Since the publication of The English, Berry has continued to photograph people across the country and beyond. Among the later additions, you can find images of teenagers performing rebellious poses in Belfast (1981), of children playing near a construction site in London’s Docklands under major development (1992), or a satirical anti-Brexit placard on a London high street (2019).

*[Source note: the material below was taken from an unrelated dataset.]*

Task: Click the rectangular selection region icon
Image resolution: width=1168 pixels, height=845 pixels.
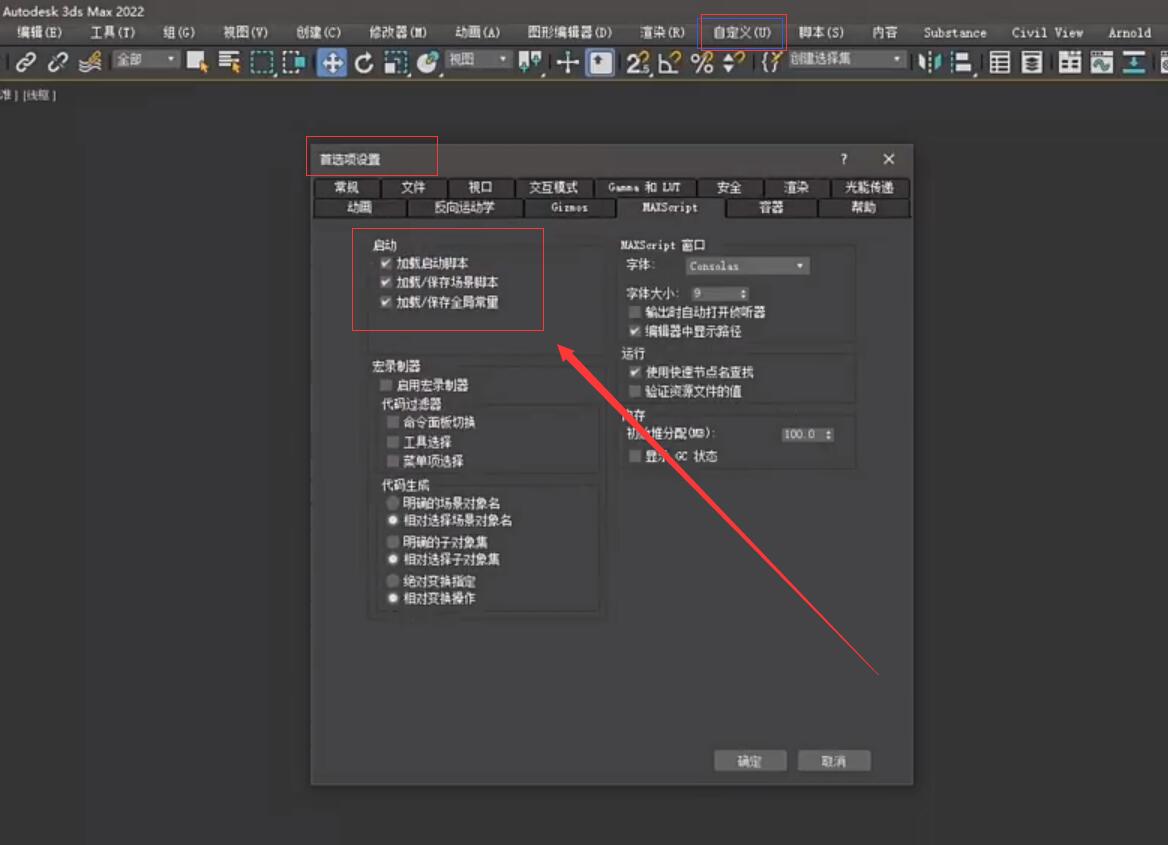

With the continual expansion, the updated series can also be seen as a documentary of the British people and their life over fifty years. The Brexit referendum highlighted a serious division in the country over its relationship with Europe, and the American Black Lives Matter movement has revealed a clash between British identity and its Imperialist history. On the other hand, the global COVID-19 pandemic, which hit the UK harder than most other countries, demands that our society tackle the crisis collectively on an unprecedented scale.  With these various social changes in the past few years, we have come to think about what being English or British means more than ever. Looking back over this half-century through the updated version of The English enables us to revisit the diversity and complexity of English and British identity.

In this exhibition, we showed a selection of photographs both from the original book of 1975, and from more recent shots, including images that had never been shown before. The show also featured Nightclub (Whitechapel, London, 1964), which was adopted as the cover of the American folk singer Bob Dylan’s album Rough and Rowdy Ways (2020).